- **Extracted material**
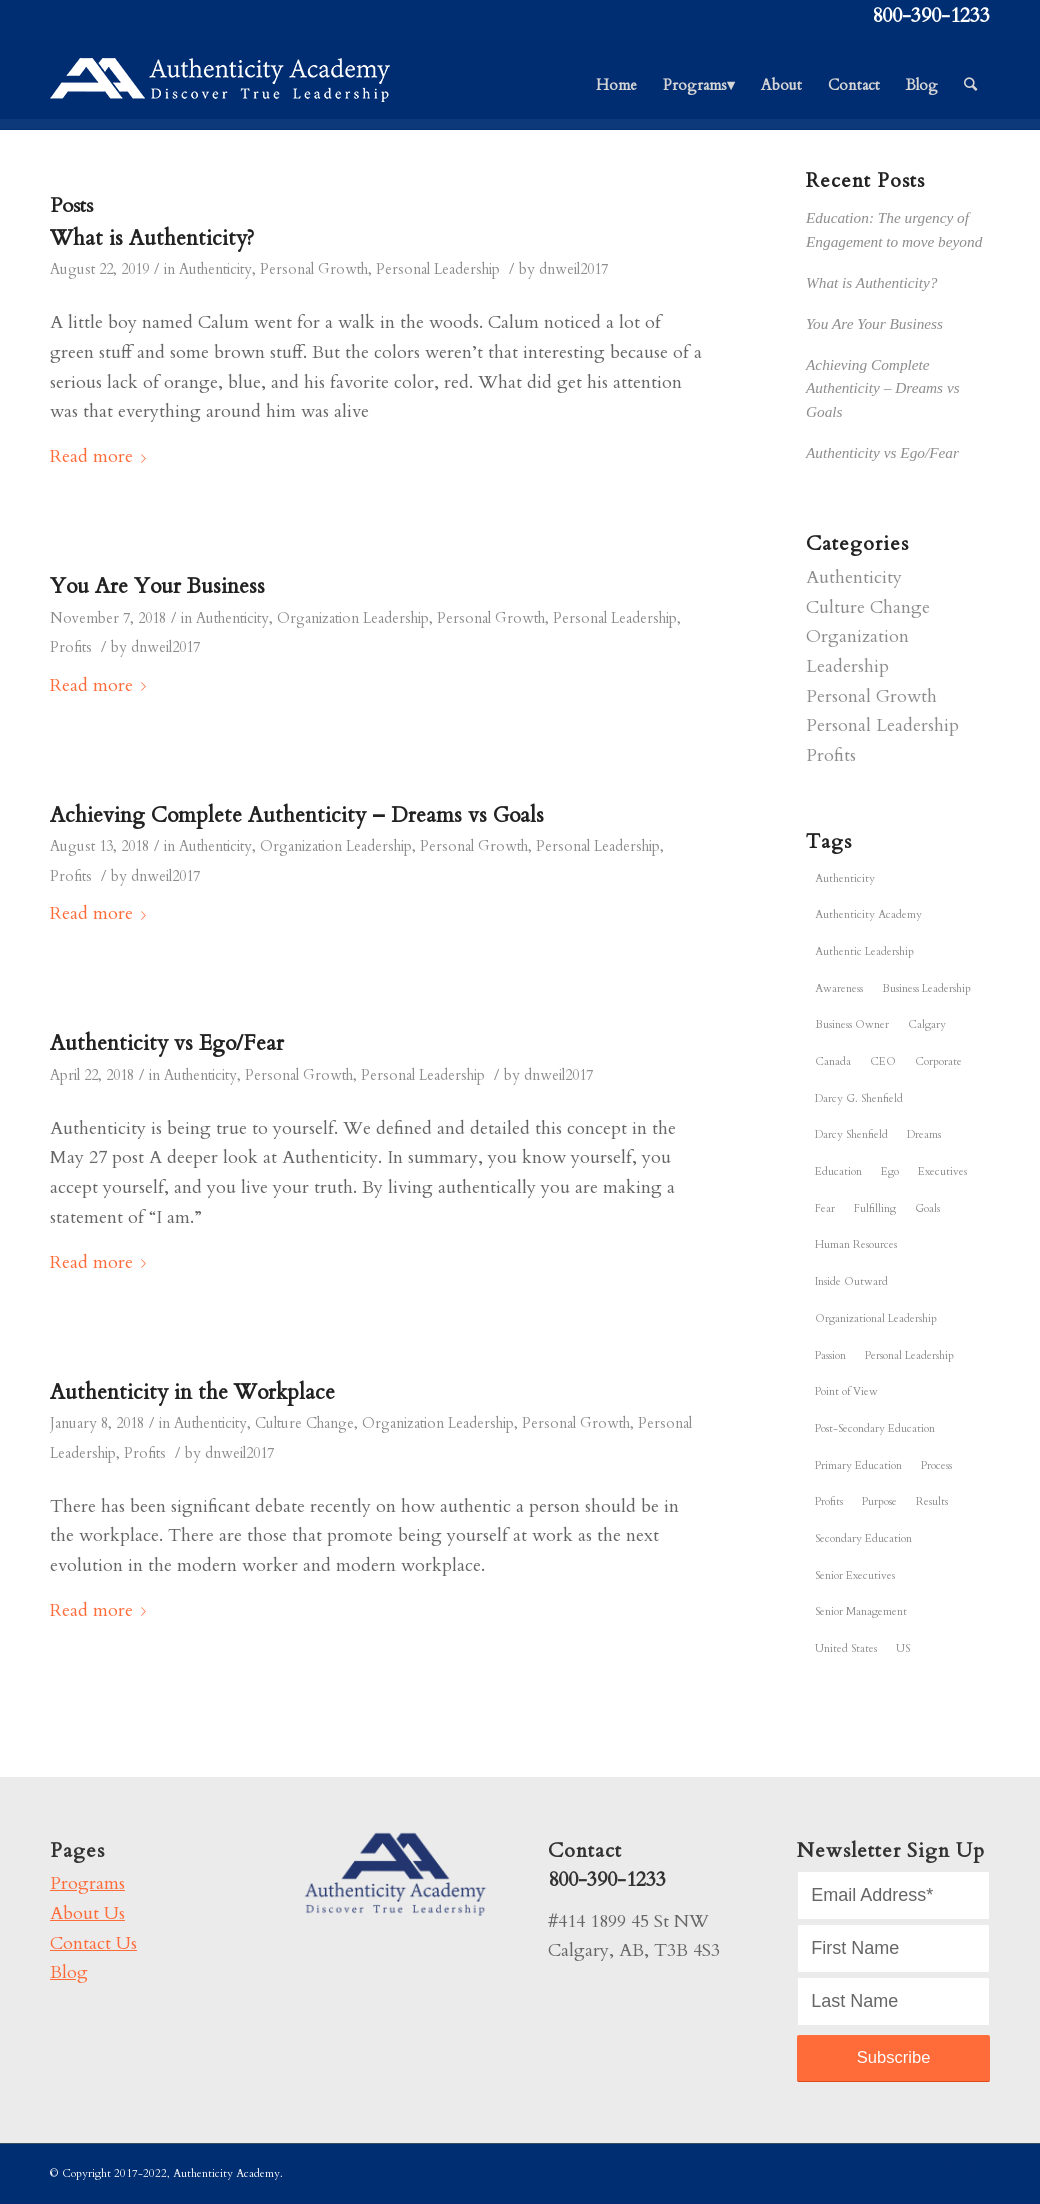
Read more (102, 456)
* * *
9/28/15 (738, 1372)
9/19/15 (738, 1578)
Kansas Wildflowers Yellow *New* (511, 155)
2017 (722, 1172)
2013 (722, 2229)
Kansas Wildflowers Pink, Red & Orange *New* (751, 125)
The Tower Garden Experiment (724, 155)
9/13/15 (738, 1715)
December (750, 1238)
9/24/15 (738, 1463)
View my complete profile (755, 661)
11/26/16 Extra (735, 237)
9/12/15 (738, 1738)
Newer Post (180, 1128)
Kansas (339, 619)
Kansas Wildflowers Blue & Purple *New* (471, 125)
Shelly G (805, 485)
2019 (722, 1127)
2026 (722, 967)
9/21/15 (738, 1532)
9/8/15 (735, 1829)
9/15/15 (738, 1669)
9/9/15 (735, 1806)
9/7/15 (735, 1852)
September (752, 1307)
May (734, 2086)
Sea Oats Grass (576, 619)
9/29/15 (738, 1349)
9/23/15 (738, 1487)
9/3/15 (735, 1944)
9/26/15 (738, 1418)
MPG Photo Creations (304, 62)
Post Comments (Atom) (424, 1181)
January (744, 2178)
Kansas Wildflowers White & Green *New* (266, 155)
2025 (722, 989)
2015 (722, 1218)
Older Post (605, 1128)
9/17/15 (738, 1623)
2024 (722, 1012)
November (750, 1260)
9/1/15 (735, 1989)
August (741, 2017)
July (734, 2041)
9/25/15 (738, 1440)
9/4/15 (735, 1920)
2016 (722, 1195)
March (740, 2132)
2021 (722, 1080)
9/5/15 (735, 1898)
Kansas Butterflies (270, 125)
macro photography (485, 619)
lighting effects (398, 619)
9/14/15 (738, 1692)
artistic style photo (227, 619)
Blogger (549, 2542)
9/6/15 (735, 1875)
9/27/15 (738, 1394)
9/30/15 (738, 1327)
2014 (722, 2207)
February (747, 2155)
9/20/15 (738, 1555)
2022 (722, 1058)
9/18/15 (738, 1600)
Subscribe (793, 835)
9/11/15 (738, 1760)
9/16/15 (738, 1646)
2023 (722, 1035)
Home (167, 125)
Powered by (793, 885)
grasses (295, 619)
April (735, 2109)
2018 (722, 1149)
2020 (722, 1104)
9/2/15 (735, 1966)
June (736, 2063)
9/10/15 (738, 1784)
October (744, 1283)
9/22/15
--
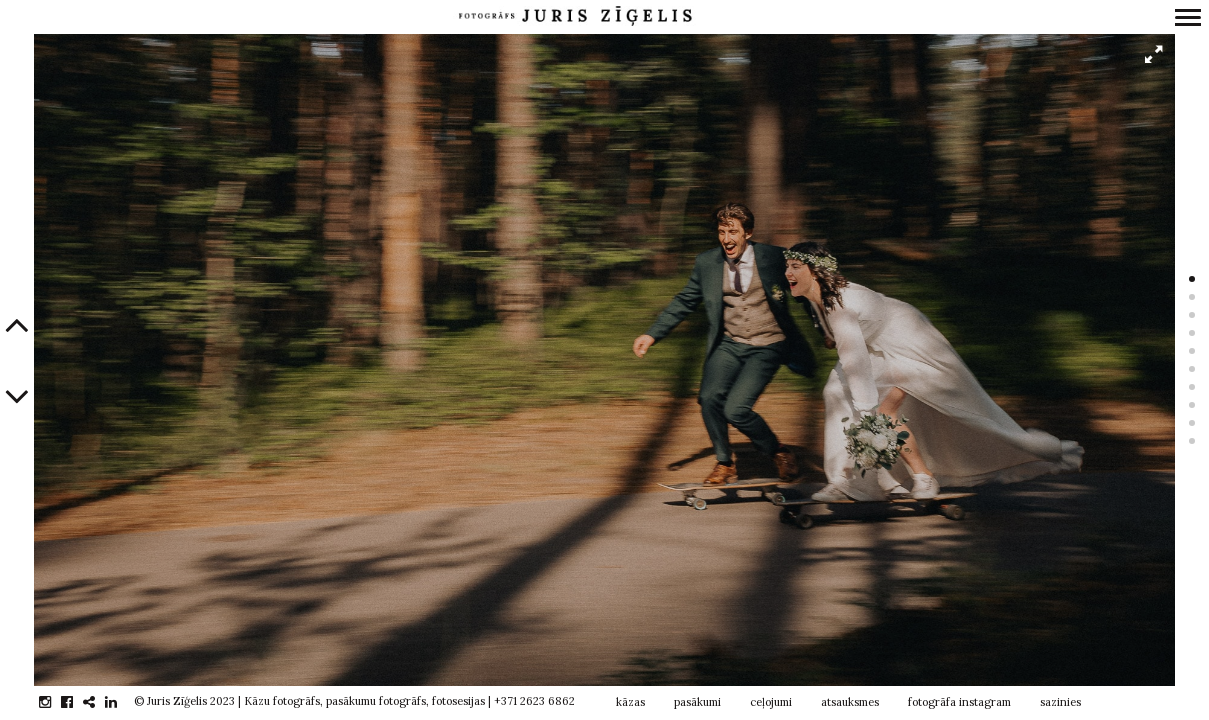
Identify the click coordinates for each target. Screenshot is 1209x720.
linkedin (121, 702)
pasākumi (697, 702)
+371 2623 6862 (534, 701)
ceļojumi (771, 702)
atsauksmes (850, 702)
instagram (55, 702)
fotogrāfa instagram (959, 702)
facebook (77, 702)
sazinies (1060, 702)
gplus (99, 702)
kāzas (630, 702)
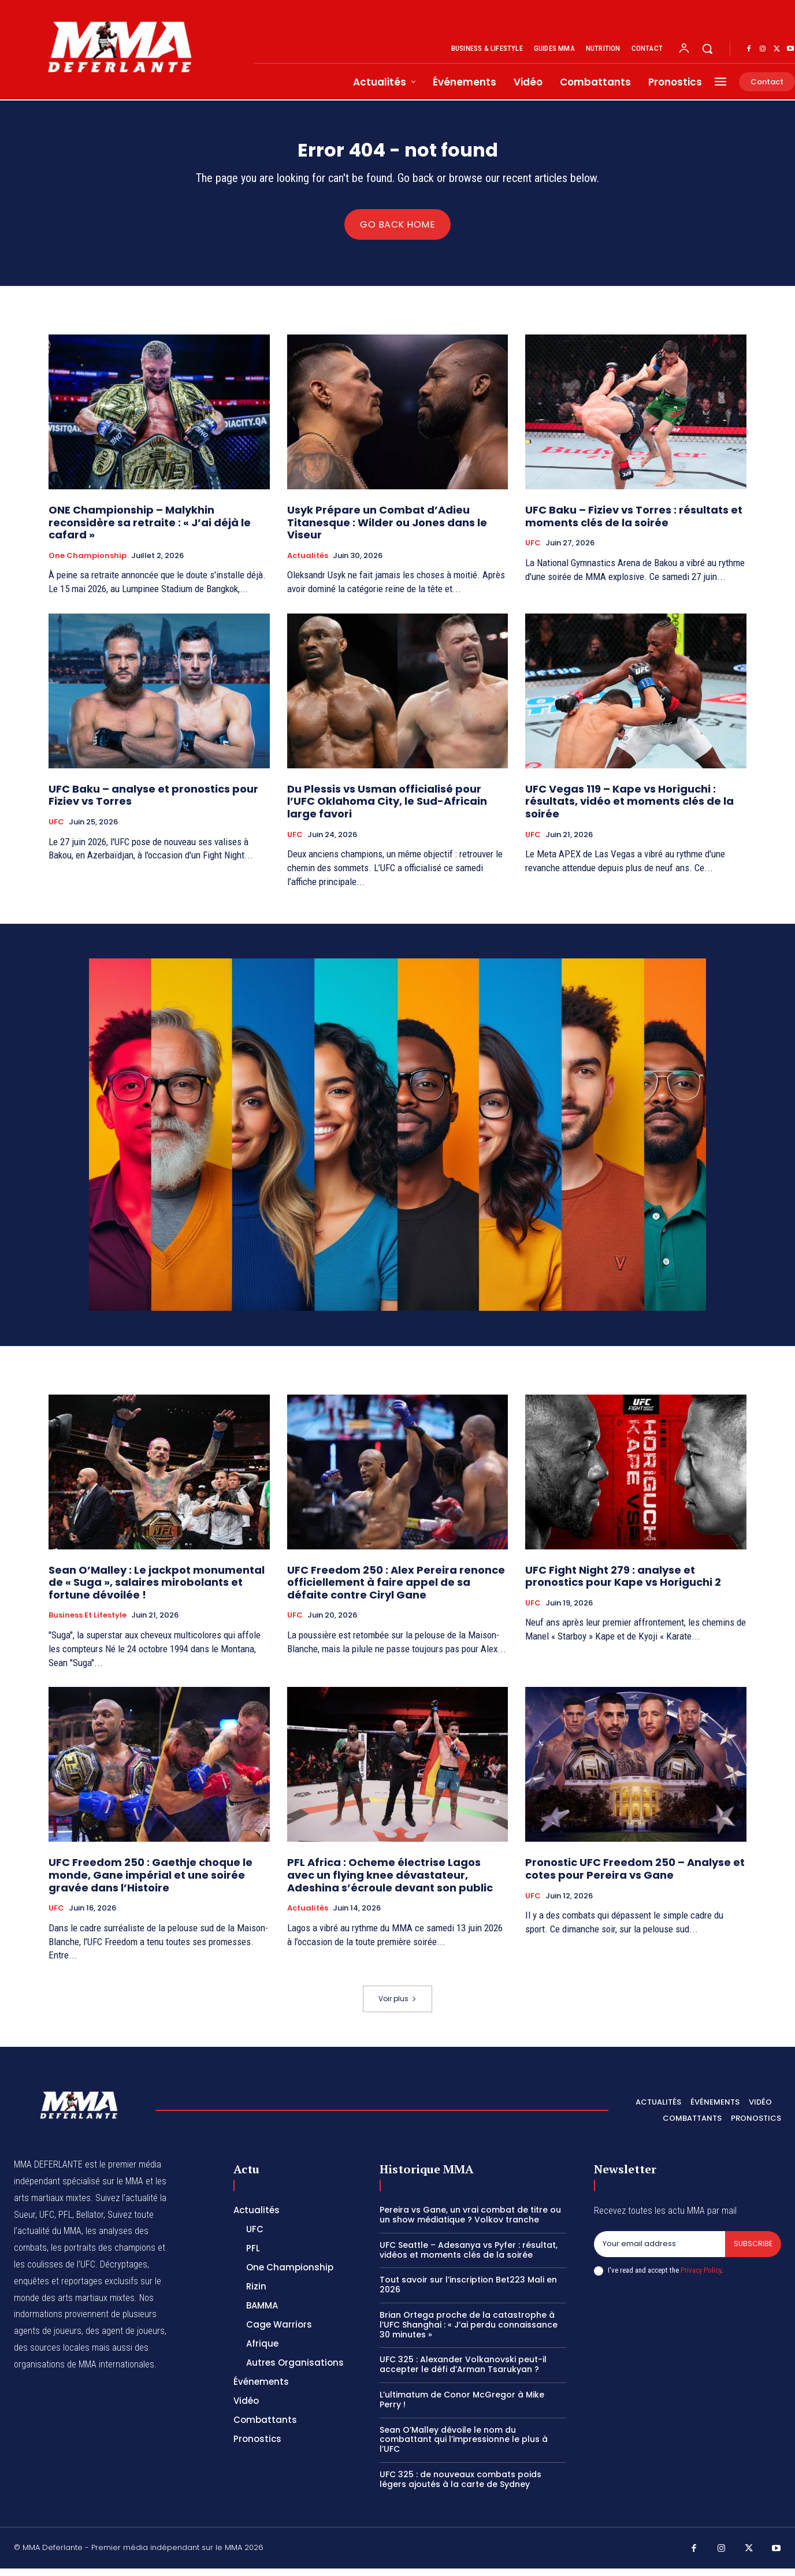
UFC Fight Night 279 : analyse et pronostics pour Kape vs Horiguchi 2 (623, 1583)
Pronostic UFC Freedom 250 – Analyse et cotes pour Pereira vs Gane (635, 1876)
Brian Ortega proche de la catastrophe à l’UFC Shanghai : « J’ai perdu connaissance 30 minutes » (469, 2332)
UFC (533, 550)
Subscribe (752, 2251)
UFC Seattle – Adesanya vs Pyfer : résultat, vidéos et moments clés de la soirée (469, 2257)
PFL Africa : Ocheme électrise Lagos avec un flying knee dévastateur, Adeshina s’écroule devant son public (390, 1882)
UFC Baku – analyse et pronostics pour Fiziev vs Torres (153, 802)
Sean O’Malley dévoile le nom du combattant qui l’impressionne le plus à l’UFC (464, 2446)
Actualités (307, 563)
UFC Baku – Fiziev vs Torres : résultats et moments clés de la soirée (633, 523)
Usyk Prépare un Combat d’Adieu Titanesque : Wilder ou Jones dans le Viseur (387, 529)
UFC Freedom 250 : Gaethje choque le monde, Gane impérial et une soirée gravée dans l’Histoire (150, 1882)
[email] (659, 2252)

- **Exercise aim**
Rewrite the entries from the line with "Newer Post (180, 1128)" to the line with "October (744, 1283)", changing "Post" to "Article" and leaving everything else as it is.

- **Written solution**
Newer Article (180, 1128)
Kansas (339, 619)
Kansas Wildflowers Blue & Purple *New* (471, 125)
Shelly G (805, 485)
2019 (722, 1127)
2026 (722, 967)
9/21/15 (738, 1532)
9/8/15 (735, 1829)
9/15/15 (738, 1669)
9/9/15 (735, 1806)
9/7/15 (735, 1852)
September (752, 1307)
May (734, 2086)
Sea Oats Grass (576, 619)
9/29/15 (738, 1349)
9/23/15 (738, 1487)
9/3/15 (735, 1944)
9/26/15 (738, 1418)
MPG Photo Creations (304, 62)
Article Comments (Atom) (424, 1181)
January (744, 2178)
Kansas Wildflowers White & Green *New* (266, 155)
2025 (722, 989)
2015 (722, 1218)
Older Article (605, 1128)
9/17/15 (738, 1623)
2024 (722, 1012)
November (750, 1260)
9/1/15 (735, 1989)
August (741, 2017)
July (734, 2041)
9/25/15 (738, 1440)
9/4/15 (735, 1920)
2016 (722, 1195)
March (740, 2132)
2021 (722, 1080)
9/5/15 (735, 1898)
Kansas Butterflies (270, 125)
macro photography (485, 619)
lighting effects (398, 619)
9/14/15 (738, 1692)
artistic style photo (227, 619)
Blogger (549, 2542)
9/6/15 (735, 1875)
9/27/15 (738, 1394)
9/30/15 (738, 1327)
2014 (722, 2207)
February (747, 2155)
9/20/15 (738, 1555)
2022 (722, 1058)
9/18/15 (738, 1600)
Subscribe (793, 835)
9/11/15 (738, 1760)
9/16/15 (738, 1646)
2023 (722, 1035)
Home (167, 125)
Powered by (793, 885)
grasses (295, 619)
April (735, 2109)
2018 (722, 1149)
2020 (722, 1104)
9/2/15 (735, 1966)
June (736, 2063)
9/10/15 (738, 1784)
October (744, 1283)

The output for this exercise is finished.